This page is dedicated to the pioneers Timothy HUFFAM and his sons Timotheos Blake, Frederick Walter, Richard and Gerard Scudamore. These five men came to New Zealand on April 30 1869, arriving on the same day as the Duke of Edinburgh, on the ship "Galatea".


Timothy HUFFAM aged about 50, around 1860, prior to leaving England for New Zealand.

In the words of Gerard, "There was so much excitement on shore because of the Duke’s visit that we were overlooked, and it was a few days before we could land, because of the jollifications. Eventually. the Lady Barkly towed us in."

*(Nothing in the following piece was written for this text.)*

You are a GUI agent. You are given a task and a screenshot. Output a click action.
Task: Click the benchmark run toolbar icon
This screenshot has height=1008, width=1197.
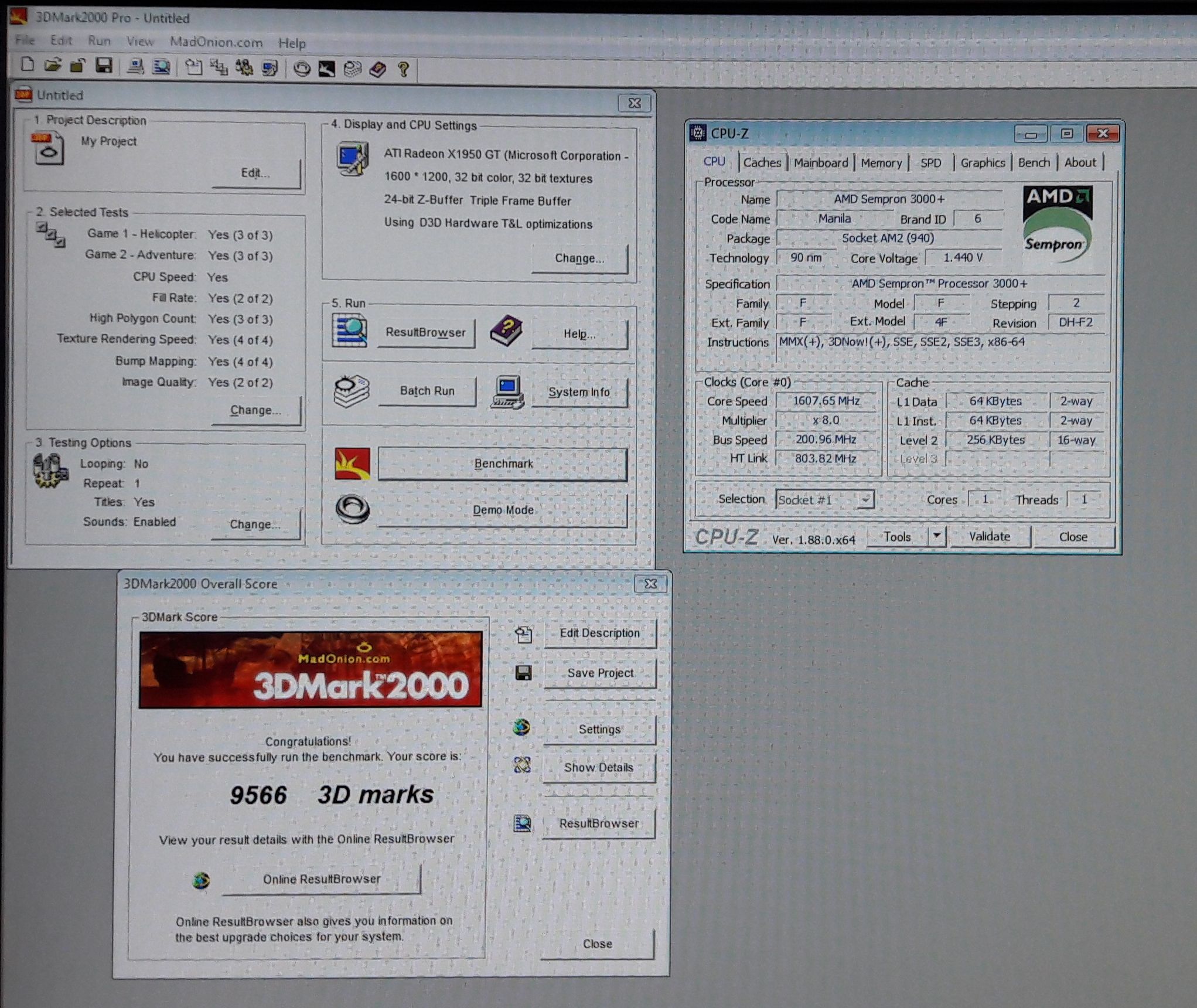coord(326,69)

The journey out wasn't uneventful either, as their barque, The Fanny, rammed a brig before even leaving England. They boarded the barque one bleak, December afternoon, in the Thames, and tugs began to take her out to the open sea. Daylight had not long come the next day when the Fanny, still in tow of the tugs, charged into another vessel, a brig, that was coming up the river. Her bow hit the other amidships, and the latter must have been in a very rotten state for she sank in a few minutes, though not before all hands had time to get clear.

"How we came to run into her, I can’t imagine," said Mr. Gerard Huffam, recalling the incident. "The skipper knew he would be detained a long time if he stopped, so he decided to go on. The tugs cast off and the pilot, whose name was Pidgeon, left us, and we started out into the channel. We had broken our bowsprit, but we got a new stick from shore and fitted it in. A case of grog was pitched overboard."

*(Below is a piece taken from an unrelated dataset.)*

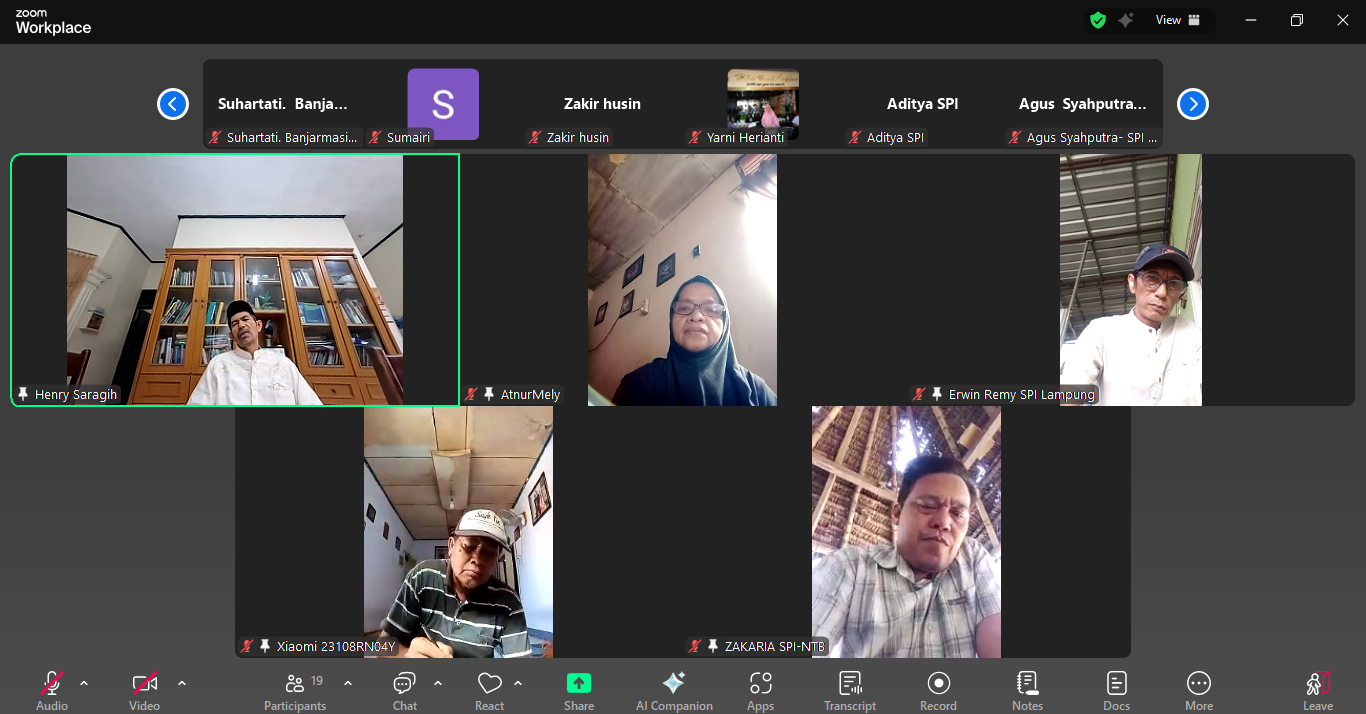Click the AI sparkle icon in title bar

pyautogui.click(x=1126, y=20)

One wonders if the captain of the Fanny was a fault... "The skipper was a very drunken man and he was in such a state that the mate had charge of the barque for the first two or three weeks." And once they reached Nelson, "the captain met an old friend and they started a celebration that lasted till the Fanny left for China, and on the voyage the captain died in the D.T.’s."

From Nelson, the five bachelors went to live at Bark Bay. They stayed there 16 years, firstly cutting firewood from the bush behind them, then fishing, and finally making small boats - a trade that two of the boys had been trained in while living in Cowes, Isle of Wight.


Bark Bay - pictured towards the end of the 19th century.

Eventually the family split up, Blake marrying Jane JACOBSEN, of Nelson, Richard marrying Sophie PERRIN and going to live in Wellington and Frederick marrying Mary Ann GIBBS. Gerard never married. Timothy was eventually laid to rest in the Wakapuaka Cemetery in Nelson, on 14 July 1893. A headstone was placed and a dedication of the same was made in April 1999 at a family reunion.